- _SUPPLIED TEXT_:
** begin **

FEATURING: Tilda Swinton, Jeremy Davies, , Karen Black

PLOT: Dr. Rosetta Stone creates three “self-replicating automatons” in her image, who generally stay hidden away in her apartment except when one goes out to harvest the Y-chromosomes they require to survive; her creations’ growing dissatisfaction with their confinement threaten this arrangement.

Still from Teknolust (2002)

COMMENTS: Years before Zoom culture, Teknolust latched onto the power of screens to bring communication to those trapped in their rooms. Rosetta’s isolated, phosphor color-coded creations – unsurprisingly named Ruby, Marinne, and Olive – speak to her through large flatscreens mounted in each of their matching bedrooms, and she peers back down at them and their silly antics through her own screen. The catch is that, rather than a phone or a tablet, Rosetta’s viewscreen is the disguised window panel of a  microwave oven. It’s not exactly Star Trek, but then Teknolust is only interested in enough science fiction to get things going. After that, it’s devil-may-care.

Consider that title, for example, which suggests a neon-accented erotic thriller on early-90s Cinemax. Teknolust is a much lighter, frothier confection. Once we get past the opening minutes, in which one of the automatons uses her sexual wiles in a steamy modern-decor bathroom to extract valuable “nourishment” from an unsuspecting male, the movie settles down into something closer to a romantic comedy. In fact, it’s remarkably evocative of 1987’s Making Mr. Right, which also features an asocial scientist who constructs an empathic android in his own image.

Even if we focus on the “lust” part, the strongest emotions held by Rosetta’s three creations (it is never clear if they are actual robots, clones, or computer-generated beings) are not their sex drives, but their compulsion to see the world beyond their window. It’s surprising that femme fatale Ruby jettisons all of her powers of seduction (which she gleaned from watching three public domain films) for Davies’ hapless copyboy, but given her lack of a life otherwise, it’s only logical that she latches on to his dweeby innocence. (His mother’s surprise that this angular, statuesque vision would take up with her scruffy, underachieving son is worth a chuckle.)

** end **

- _REQUIRED WORK_:
According to the Teknolust review, what 1987 film is the movie remarkably evocative of?

- _DATA LINES_:
** begin **

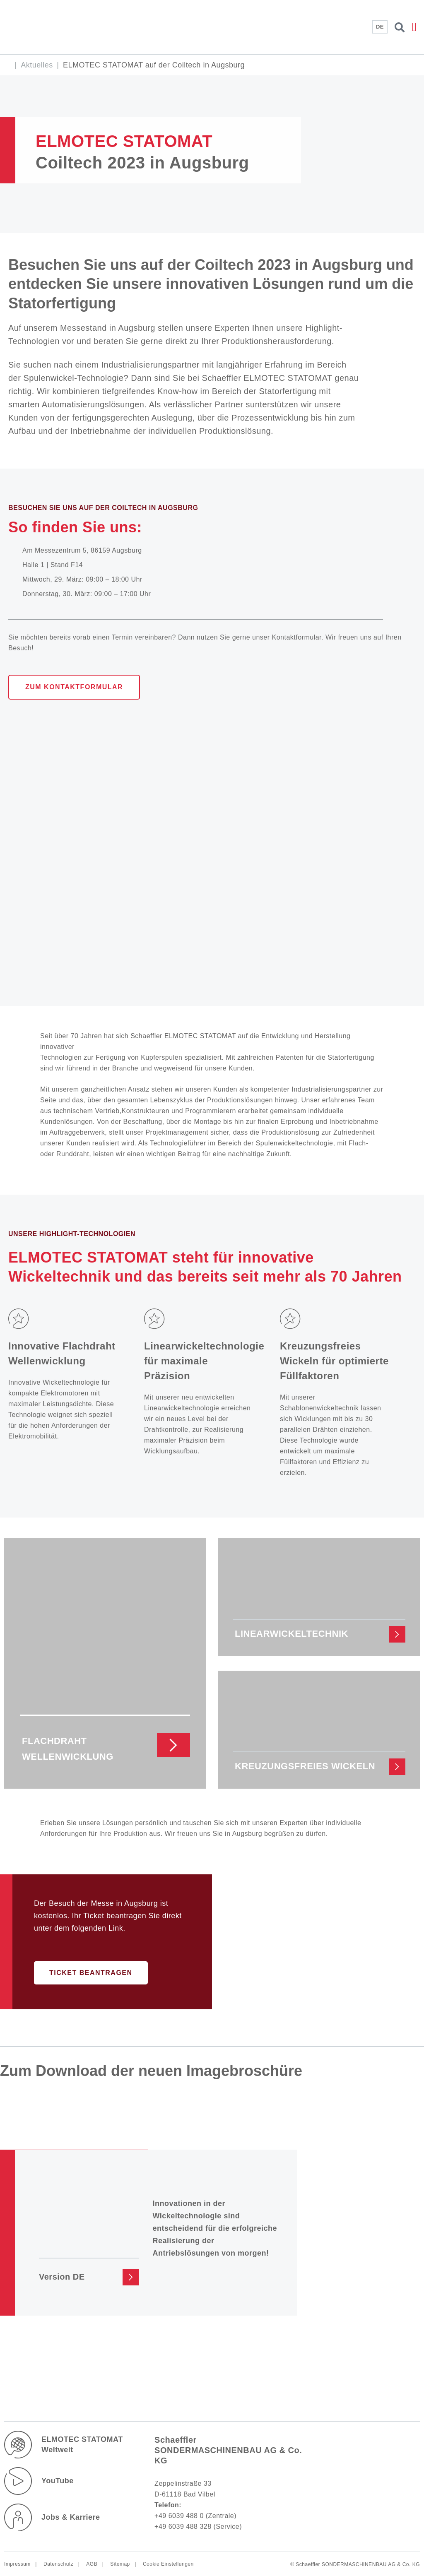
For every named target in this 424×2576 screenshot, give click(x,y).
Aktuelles (37, 65)
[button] (414, 27)
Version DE (62, 2276)
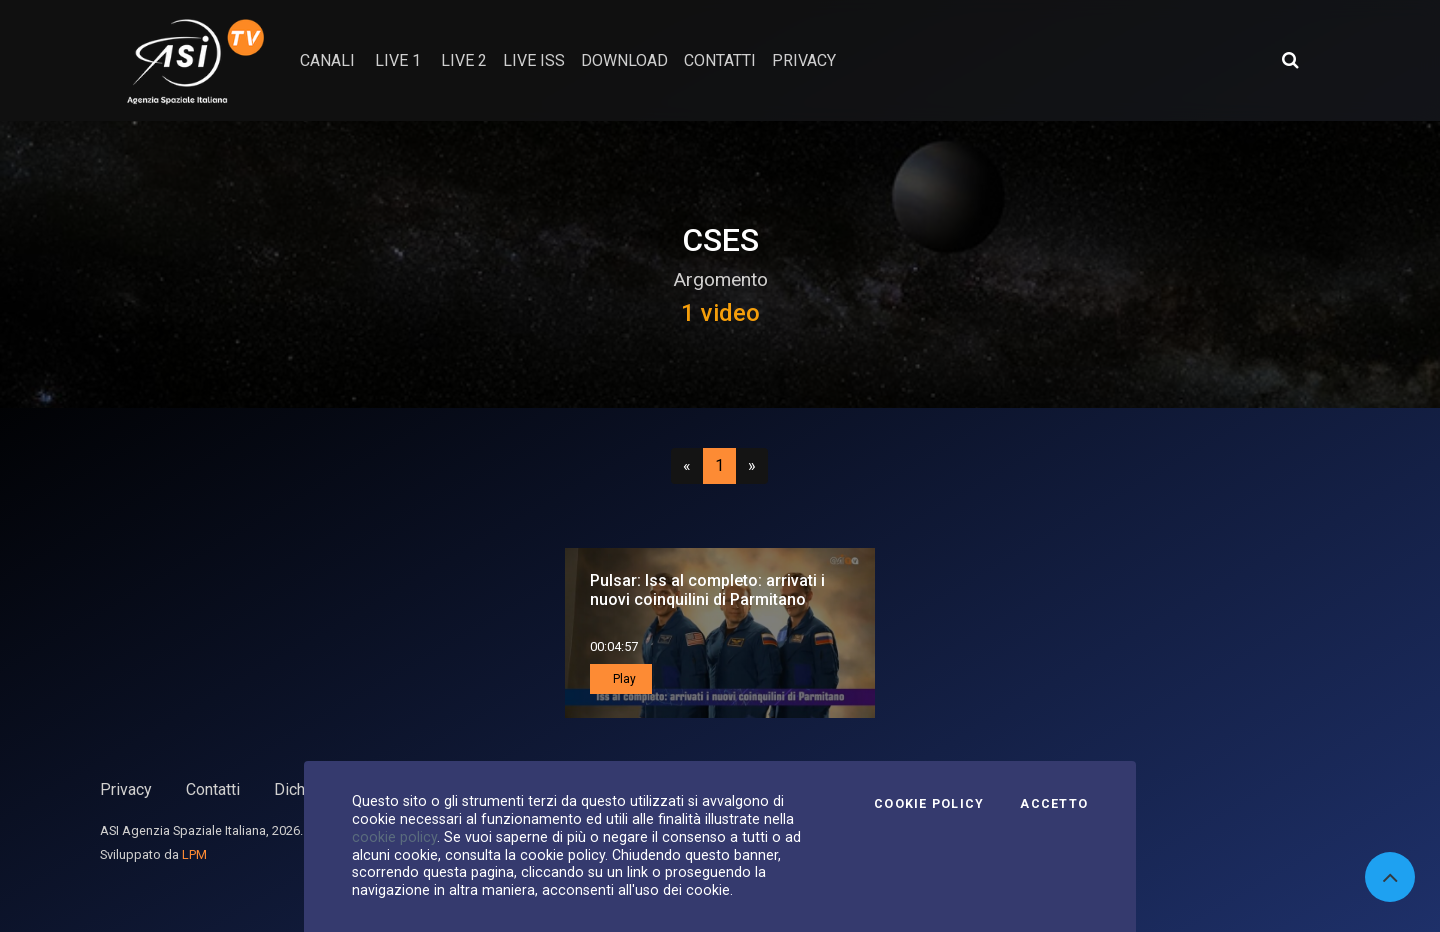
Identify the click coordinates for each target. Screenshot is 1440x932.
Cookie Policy (929, 804)
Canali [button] (327, 60)
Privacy (126, 789)
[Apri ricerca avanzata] (1290, 60)
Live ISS (534, 60)
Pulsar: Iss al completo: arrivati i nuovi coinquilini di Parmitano (707, 590)
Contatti (213, 789)
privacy (804, 60)
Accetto (1054, 804)
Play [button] (623, 679)
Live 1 (398, 60)
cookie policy (394, 837)
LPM (194, 854)
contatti (720, 60)
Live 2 (464, 60)
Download (624, 60)
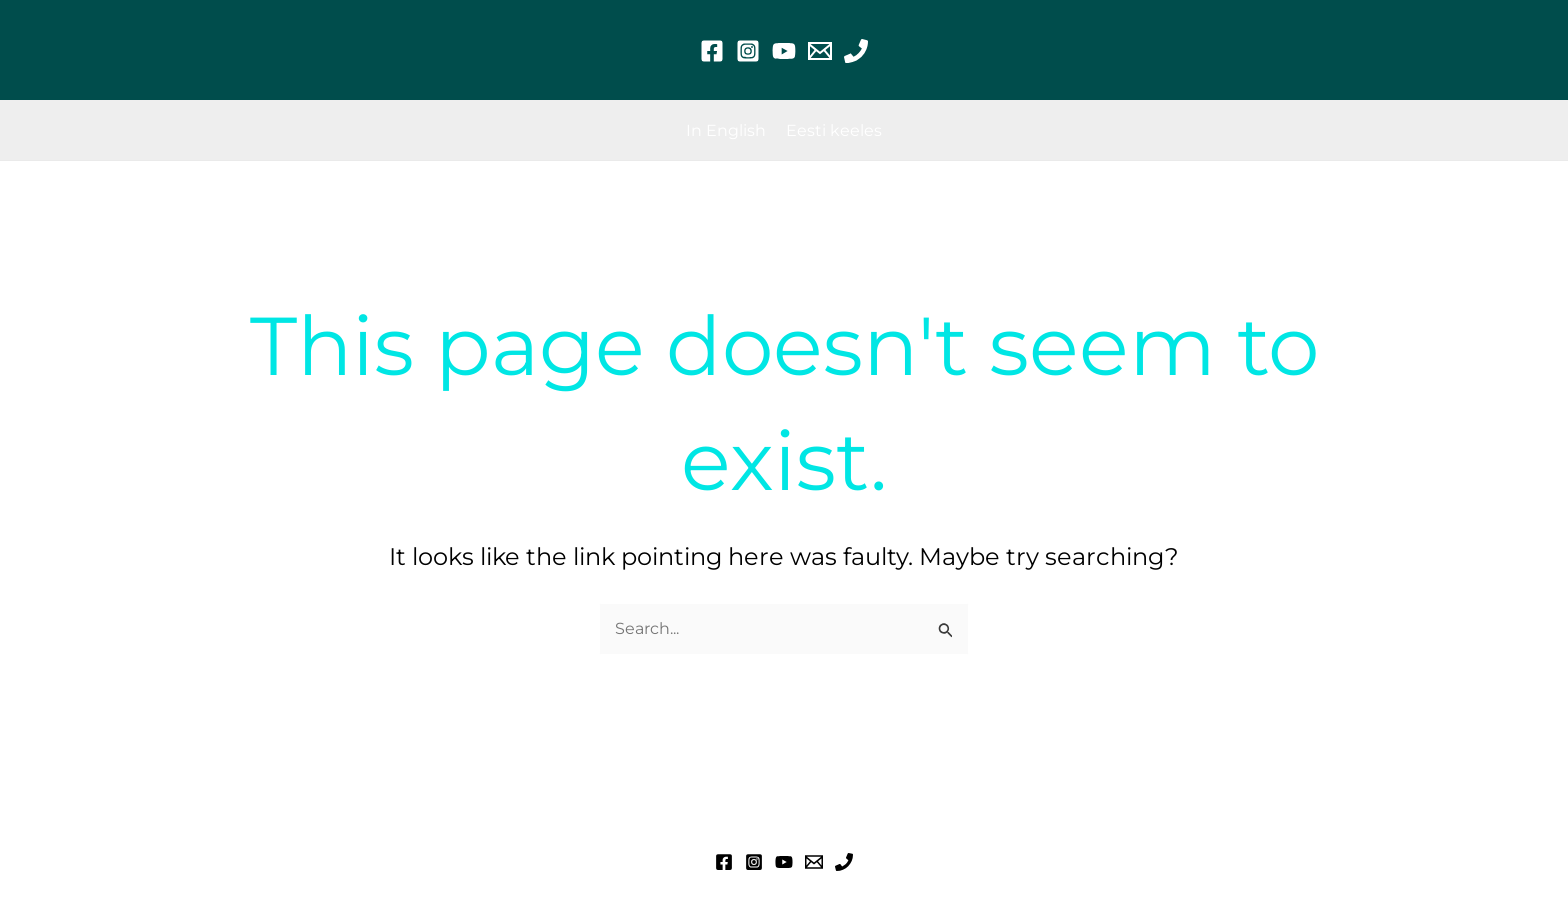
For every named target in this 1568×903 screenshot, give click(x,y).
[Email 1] (820, 51)
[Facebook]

** end **

- _SOLUTION_:
Making Mr. Right